Há afectos que têm tradução em gestos, numa troca que traz contacto físico entre duas pessoas. Há afectos que se exteriorizam através de um beijo. Outras vezes, num forte abraço. Um afago na face. Ou recolher crianças no regaço, reconfortá-las junto ao nosso arfar tranquilo, como se esse arfar fosse o baloiço que adormece as crianças. Como podemos trazer as crianças de mão dada, pela rua fora, e se o fazemos não é apenas por imperativos de segurança. Os poetas avisam: há palavras que não conseguem captar a essência dos sentimentos. Há gestos singelos, afagos, beijos ternurentos que substituem as palavras já de si tão poderosas.
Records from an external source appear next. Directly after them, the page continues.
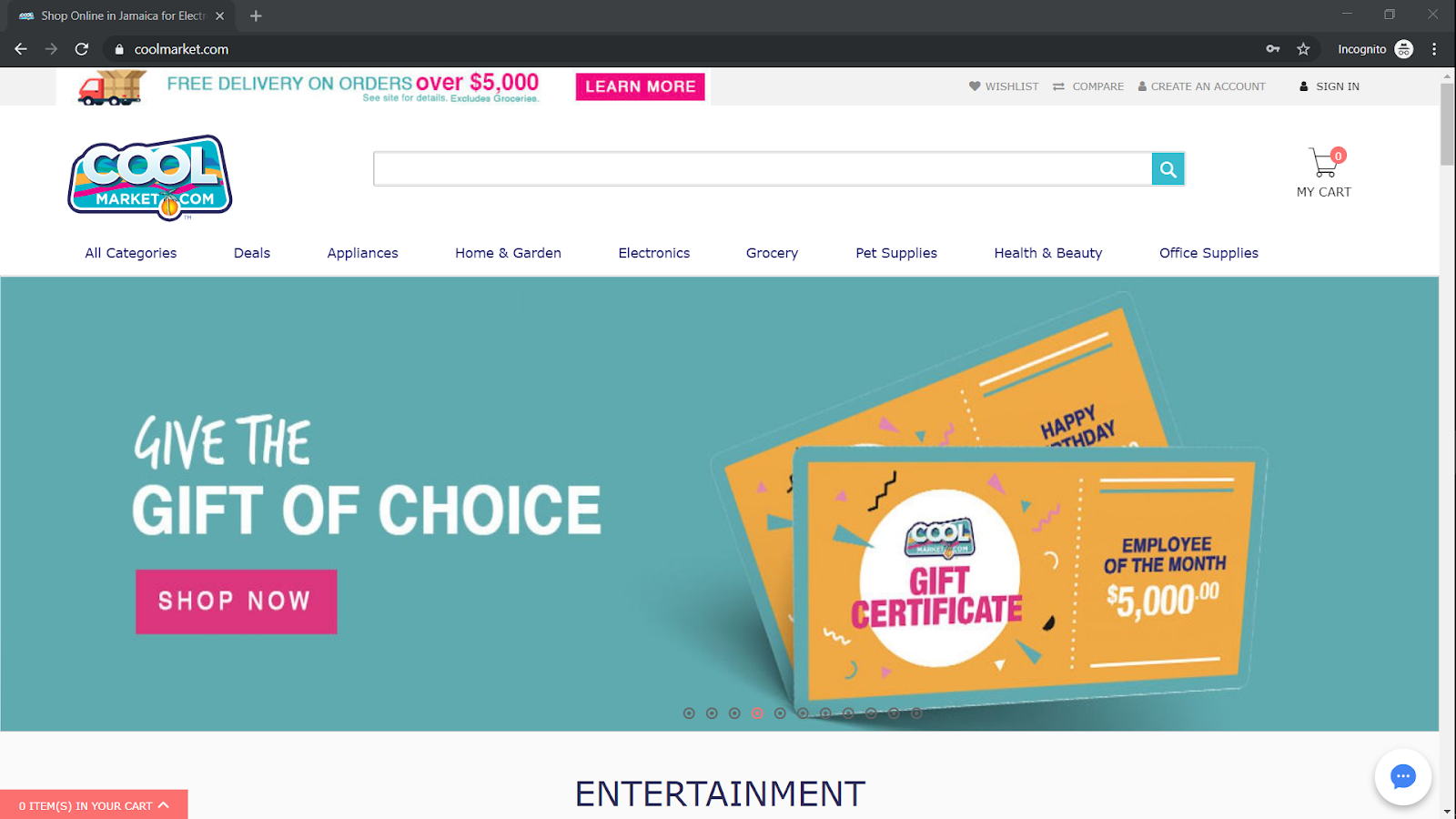Click the Cool Market logo
The width and height of the screenshot is (1456, 819).
(150, 177)
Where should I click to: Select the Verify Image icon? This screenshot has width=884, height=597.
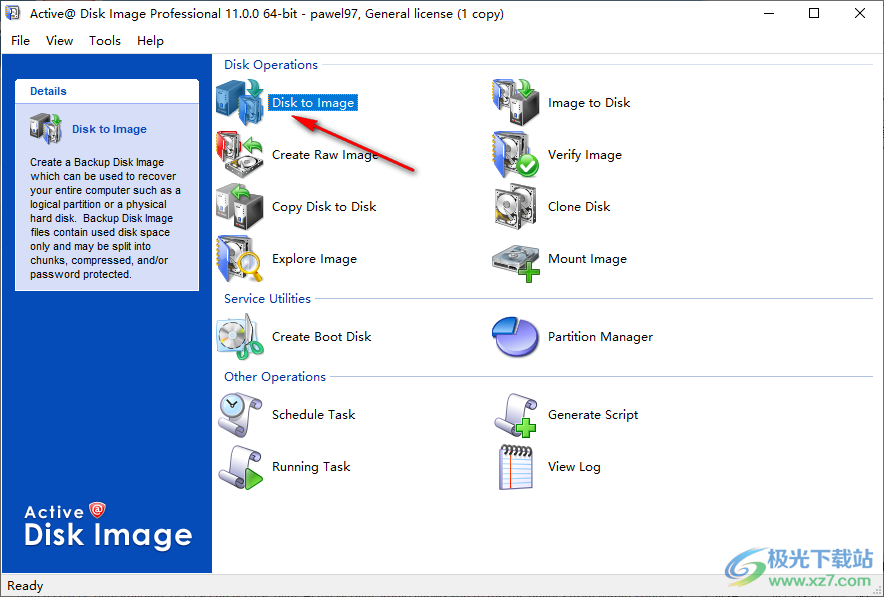[x=515, y=155]
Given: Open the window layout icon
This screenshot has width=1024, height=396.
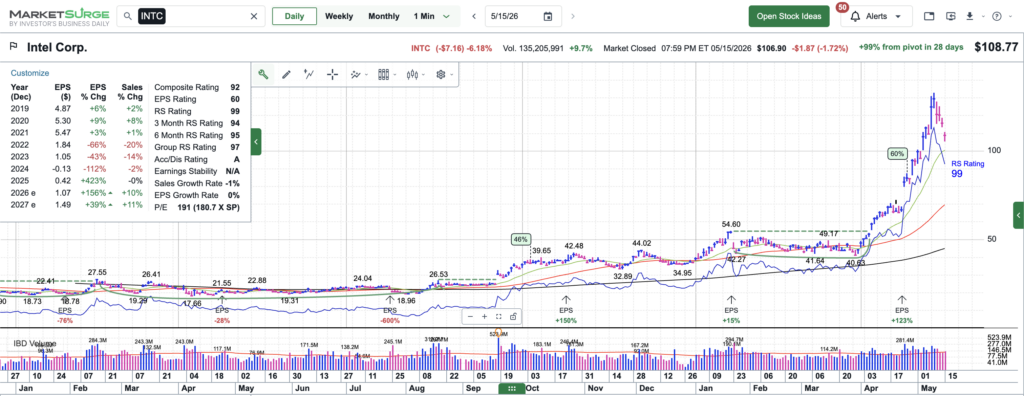Looking at the screenshot, I should coord(929,16).
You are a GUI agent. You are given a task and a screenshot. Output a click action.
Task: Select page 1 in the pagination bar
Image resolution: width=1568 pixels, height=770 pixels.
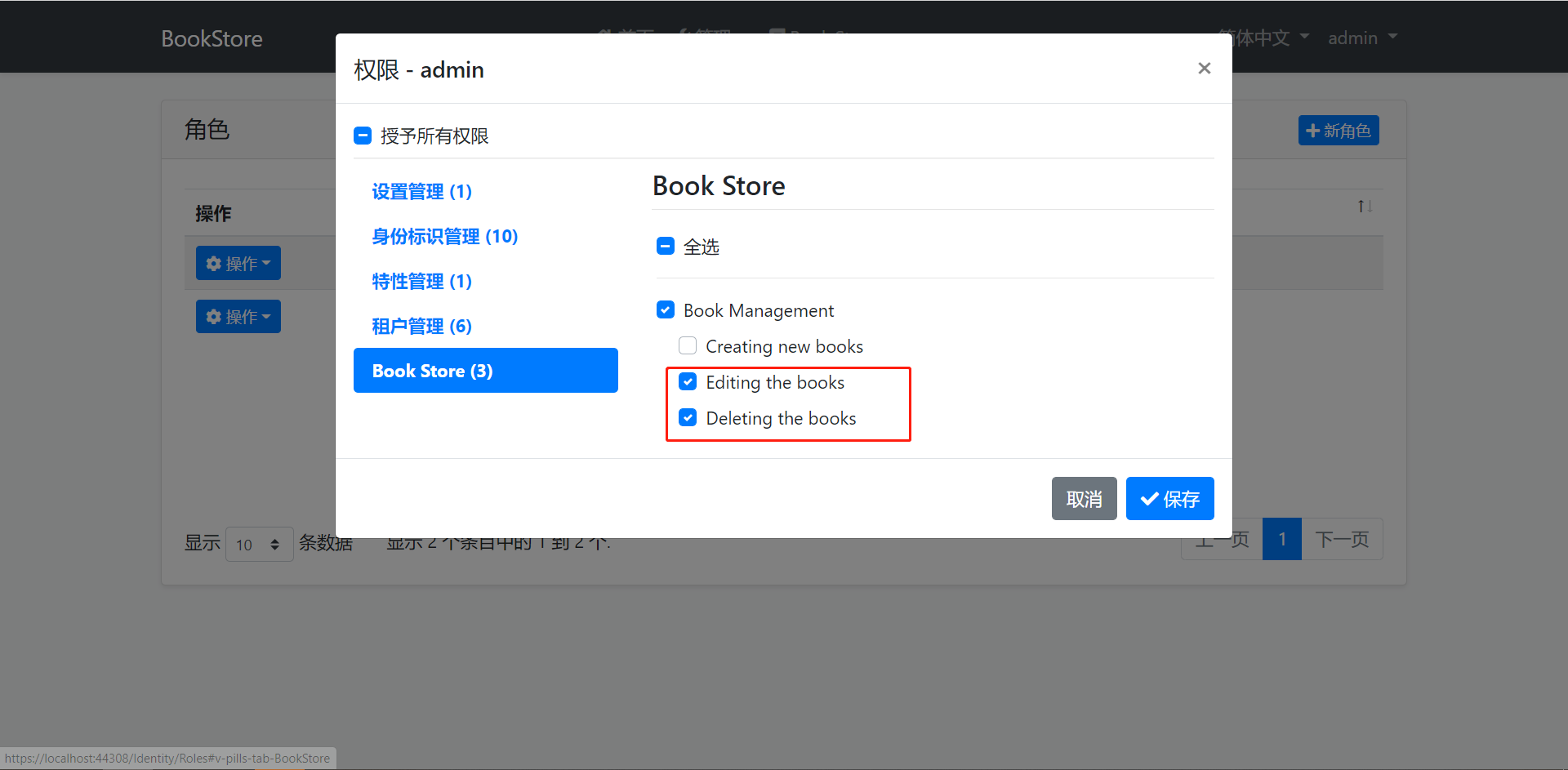(1282, 539)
Certos países auto-convencidos que são as vanguardas da civilização ocidental são percorridos por uma fobia que renega o contacto físico entre adultos e crianças. Conceda-se que a pedofilia se soma às preocupações contemporâneas, tantos os casos hediondos conhecidos, tantas as crianças sumidas nos meandros das redes pedófilas. Saber que a pedofilia é uma praga que deve sem combatida sem quartel não pode motivar a confusão de diagnóstico que perpassa as mentes perturbadas. É lá onde os pais evitam os afagos em público, não vá o vizinho do transporte público ou o transeunte com que se cruzam julgar através de lentes desfocadas e problematizar onde só existe uma manifestação de genuíno afecto.
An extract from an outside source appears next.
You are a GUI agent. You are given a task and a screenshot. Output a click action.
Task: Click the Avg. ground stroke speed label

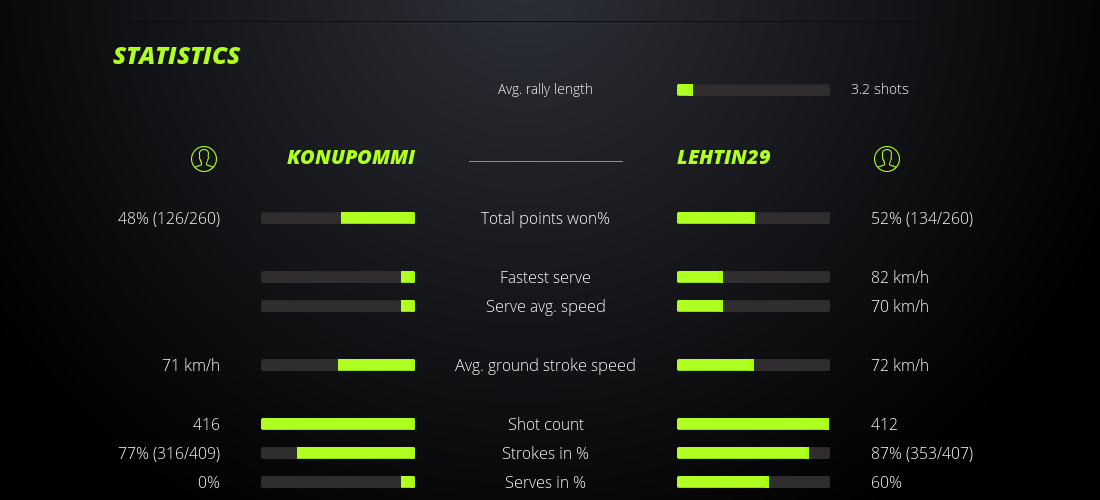coord(545,365)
Da última vez que um louco varreu uma escola à rajada de metralhadora nos Estados Unidos, semeando a morte entre alunos e professores, só nos funerais é que alguns pais de alunos sobreviventes deram conta que nunca tinham abraçado os seus filhos. E que o privilégio de os poderem abraçar era o dom maior que lhes foi agraciado. Sobretudo quando olhavam para o lado e reparavam nos outros pais que choravam a morte dos seus filhos. Estes já não iam a tempo para dedicar os afagos merecidos aos filhos. O que me perturba é ter sabido que havia pais que só ao fim de quase vinte anos de vida dos filhos lhes tinham dado um abraço pela primeira vez.
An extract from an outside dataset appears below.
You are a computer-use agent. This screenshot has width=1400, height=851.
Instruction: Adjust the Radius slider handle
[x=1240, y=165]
Os usos sociais diferem de lugar para lugar. E mesmo que haja a tentação para considerar a sociedade ocidental um espaço homogéneo, essa é uma imagem adulterada que desvaloriza idiossincrasias locais. Em Inglaterra, as pessoas cumprimentam-se no dia-a-dia usando as palavras. Mesmo as pessoas que têm mais proximidade raramente se cumprimentam com um aperto de mão, muito menos com beijos. Lembro-me do incómodo de algumas pessoas com que privava todos os dias quando lhes estendia a mão num cumprimento matinal. Até que percebi, só pela observação dos comportamentos, que estão habituados a substituir a saudação que exige contacto físico por uma distante saudação verbal.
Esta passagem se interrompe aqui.